Not sure I understand because that's what it is basically. The Rust part is just for the routing; it decides whether to serve the form or the generated calendar file.


What they mean is that instead of using "serverless" hosting running a rust program to generate ics files you could literally just have a statically hosted html file that uses a couple lines of javascript to generate the ics files within the browser, so there would be no rust or server component at all.

You could just host it with github pages.

Actually I'm confused why you're saying:

> The Rust part is just for the routing

Because it appears that you're generating the ics files in rust?


Got it. The generator logic is in Rust yes. I could have written it in JavaScript as well but it was just easier for me to do that part in Rust. Should have mentioned that. Of course you could host a static HTML with JS on Github pages, but Github pages also runs on a server. So to answer the original question, yes you do need some server for it unless you make it a command line app.


You need a browser and a file. In your example you need a server to make the file and and a browser.


True, but for others to resolve the calendar entries you'd need to serve that file somewhere.


/me glances at serverless in the title. Man, I would not want to have to technically design anything with you. You can't just say a thing is something and then say "oh well it's not actually but it could've been if I had made it entirely differently." ...


You can serve a static HTML page from anywhere. GitHub pages, S3, maybe even Dropbox. Running a Rust binary is an order of magnitude more complex than that.

» **Task brief**: Reproduce the calendar-file discussion above word for word, everything from "What they mean" down to "component at all.".

» **Stored data**:
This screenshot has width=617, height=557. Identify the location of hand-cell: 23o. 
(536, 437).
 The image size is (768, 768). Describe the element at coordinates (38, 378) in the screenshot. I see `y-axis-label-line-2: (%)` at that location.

» **Task answer**:
What they mean is that instead of using "serverless" hosting running a rust program to generate ics files you could literally just have a statically hosted html file that uses a couple lines of javascript to generate the ics files within the browser, so there would be no rust or server component at all.